> _GIVEN INSTRUCTION_
Reproduce verbatim the stretch of the listing below from the line containing "You are a computer-use agent. Image" through the end of the listing.

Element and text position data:
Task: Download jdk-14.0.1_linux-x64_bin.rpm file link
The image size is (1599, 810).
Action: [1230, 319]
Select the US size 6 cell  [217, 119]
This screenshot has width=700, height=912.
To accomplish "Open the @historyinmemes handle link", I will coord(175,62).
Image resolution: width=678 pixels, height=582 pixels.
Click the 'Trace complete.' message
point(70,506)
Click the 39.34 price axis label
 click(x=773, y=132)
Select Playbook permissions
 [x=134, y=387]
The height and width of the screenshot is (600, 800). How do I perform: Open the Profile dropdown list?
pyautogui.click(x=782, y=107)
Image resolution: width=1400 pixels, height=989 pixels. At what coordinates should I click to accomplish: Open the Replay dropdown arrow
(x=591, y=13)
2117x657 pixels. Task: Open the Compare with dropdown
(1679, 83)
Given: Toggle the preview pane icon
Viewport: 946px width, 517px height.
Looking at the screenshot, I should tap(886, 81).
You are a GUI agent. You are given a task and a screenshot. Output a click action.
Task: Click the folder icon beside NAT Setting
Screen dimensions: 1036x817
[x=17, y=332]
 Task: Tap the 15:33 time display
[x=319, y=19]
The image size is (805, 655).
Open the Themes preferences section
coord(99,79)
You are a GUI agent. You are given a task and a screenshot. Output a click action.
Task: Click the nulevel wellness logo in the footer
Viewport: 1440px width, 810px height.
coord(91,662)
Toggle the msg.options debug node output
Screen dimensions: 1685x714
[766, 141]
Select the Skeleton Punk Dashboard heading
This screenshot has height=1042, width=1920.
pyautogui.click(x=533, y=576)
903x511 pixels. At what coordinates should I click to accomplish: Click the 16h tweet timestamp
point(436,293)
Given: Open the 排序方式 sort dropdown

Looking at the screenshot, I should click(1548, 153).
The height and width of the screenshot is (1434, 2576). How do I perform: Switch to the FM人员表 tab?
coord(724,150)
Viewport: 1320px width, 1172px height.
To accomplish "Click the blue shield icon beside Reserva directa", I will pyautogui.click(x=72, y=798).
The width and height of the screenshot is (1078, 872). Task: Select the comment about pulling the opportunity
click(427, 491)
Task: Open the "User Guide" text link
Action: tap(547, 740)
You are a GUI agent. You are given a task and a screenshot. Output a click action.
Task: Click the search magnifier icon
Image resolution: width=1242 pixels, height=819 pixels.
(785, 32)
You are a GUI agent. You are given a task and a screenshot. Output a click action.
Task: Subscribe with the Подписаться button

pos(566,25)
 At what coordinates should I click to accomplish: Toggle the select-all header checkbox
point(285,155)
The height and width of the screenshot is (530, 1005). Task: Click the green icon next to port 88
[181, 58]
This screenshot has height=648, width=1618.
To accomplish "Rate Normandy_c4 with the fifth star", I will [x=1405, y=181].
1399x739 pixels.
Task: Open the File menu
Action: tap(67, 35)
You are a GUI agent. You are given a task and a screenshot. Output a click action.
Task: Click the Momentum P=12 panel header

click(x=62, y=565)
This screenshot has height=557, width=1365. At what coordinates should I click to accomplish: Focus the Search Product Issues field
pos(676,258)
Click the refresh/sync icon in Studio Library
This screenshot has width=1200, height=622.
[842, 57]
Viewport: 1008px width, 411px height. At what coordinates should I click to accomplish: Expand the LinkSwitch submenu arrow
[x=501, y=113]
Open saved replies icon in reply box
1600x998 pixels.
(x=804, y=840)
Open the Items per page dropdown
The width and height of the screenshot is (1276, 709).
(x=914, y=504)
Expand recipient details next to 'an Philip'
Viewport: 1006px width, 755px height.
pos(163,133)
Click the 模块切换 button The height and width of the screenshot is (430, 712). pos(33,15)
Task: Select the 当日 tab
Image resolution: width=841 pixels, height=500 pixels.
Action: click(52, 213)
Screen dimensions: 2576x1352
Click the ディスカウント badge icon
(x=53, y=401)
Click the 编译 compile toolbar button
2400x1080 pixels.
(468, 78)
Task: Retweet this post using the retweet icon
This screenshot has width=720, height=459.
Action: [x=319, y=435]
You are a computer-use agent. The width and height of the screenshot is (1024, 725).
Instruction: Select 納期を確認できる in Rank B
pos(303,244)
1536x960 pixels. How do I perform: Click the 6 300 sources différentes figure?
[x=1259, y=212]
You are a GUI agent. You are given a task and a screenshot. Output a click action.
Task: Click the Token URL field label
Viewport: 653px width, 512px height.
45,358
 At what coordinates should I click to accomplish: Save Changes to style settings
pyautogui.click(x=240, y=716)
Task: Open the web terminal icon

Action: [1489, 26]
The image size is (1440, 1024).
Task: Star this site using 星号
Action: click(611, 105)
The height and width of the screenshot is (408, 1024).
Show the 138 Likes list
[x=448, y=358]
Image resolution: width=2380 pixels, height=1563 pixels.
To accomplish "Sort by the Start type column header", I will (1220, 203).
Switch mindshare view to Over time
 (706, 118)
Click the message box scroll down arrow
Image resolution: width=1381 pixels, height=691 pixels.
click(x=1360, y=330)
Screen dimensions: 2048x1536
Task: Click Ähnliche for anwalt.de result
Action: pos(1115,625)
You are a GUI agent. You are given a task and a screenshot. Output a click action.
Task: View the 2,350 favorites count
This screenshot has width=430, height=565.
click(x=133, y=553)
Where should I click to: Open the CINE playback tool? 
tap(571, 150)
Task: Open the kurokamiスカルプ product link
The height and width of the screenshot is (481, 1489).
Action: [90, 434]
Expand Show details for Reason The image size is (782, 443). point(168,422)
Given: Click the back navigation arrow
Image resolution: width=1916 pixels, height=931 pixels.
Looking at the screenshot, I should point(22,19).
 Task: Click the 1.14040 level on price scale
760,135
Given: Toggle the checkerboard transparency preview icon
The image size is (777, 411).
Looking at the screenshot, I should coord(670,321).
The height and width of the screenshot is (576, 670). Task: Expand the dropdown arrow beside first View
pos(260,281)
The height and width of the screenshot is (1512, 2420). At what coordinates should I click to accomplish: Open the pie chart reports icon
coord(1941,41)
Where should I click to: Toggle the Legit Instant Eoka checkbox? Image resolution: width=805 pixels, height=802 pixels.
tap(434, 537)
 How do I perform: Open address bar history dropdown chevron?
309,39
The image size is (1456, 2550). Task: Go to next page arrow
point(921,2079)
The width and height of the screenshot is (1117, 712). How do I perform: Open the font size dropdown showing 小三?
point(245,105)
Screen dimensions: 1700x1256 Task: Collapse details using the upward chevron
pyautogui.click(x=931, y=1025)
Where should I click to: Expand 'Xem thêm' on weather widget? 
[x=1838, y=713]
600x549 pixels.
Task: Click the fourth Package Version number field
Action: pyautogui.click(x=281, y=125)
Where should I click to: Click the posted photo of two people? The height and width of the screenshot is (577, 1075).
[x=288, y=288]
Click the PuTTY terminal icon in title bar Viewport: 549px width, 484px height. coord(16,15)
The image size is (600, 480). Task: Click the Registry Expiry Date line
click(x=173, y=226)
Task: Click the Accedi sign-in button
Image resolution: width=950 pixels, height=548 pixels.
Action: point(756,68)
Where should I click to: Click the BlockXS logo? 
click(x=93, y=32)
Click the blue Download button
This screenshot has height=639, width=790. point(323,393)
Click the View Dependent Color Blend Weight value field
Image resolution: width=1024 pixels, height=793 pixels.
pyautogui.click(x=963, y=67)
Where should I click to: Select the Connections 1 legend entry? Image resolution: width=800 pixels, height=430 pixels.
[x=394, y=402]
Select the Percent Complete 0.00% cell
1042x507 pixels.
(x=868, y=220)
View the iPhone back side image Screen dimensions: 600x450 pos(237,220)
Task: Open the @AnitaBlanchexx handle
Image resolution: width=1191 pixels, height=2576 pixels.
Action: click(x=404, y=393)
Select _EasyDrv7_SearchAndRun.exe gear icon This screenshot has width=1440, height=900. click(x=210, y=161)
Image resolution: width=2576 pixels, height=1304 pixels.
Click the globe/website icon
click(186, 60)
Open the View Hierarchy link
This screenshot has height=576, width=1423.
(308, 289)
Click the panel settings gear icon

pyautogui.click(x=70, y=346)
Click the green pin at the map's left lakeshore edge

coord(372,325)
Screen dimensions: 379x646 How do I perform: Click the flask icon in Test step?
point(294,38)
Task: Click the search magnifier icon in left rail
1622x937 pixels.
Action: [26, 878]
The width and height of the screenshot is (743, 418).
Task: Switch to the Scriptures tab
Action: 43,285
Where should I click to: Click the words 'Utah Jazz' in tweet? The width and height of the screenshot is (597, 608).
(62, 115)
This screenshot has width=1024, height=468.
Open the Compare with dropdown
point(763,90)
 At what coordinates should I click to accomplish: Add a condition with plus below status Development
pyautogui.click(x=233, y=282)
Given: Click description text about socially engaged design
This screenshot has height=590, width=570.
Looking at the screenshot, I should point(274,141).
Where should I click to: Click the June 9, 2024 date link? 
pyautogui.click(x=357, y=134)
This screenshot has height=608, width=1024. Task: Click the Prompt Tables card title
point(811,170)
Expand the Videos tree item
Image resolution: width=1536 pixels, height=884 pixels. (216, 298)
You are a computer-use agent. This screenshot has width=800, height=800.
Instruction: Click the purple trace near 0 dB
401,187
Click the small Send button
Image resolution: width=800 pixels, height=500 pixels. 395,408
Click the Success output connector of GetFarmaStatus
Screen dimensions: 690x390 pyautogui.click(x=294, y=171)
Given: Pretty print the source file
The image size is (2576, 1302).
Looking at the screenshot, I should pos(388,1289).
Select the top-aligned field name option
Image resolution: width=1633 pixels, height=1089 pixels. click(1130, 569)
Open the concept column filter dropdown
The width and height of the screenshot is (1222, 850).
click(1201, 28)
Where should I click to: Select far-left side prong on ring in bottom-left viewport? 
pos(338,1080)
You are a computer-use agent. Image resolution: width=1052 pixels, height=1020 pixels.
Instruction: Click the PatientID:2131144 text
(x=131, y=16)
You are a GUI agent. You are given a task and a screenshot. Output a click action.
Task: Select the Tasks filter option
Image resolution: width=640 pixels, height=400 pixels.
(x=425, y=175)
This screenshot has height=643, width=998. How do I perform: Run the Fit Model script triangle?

> _RESPONSE TO THE EXERCISE_
You are a computer-use agent. Image resolution: width=1052 pixels, height=1020 pixels.
Instruction: Click the PatientID:2131144 text
(x=131, y=16)
You are a GUI agent. You are given a task and a screenshot. Output a click action.
Task: Select the Tasks filter option
Image resolution: width=640 pixels, height=400 pixels.
(x=425, y=175)
This screenshot has height=643, width=998. How do I perform: Run the Fit Model script triangle?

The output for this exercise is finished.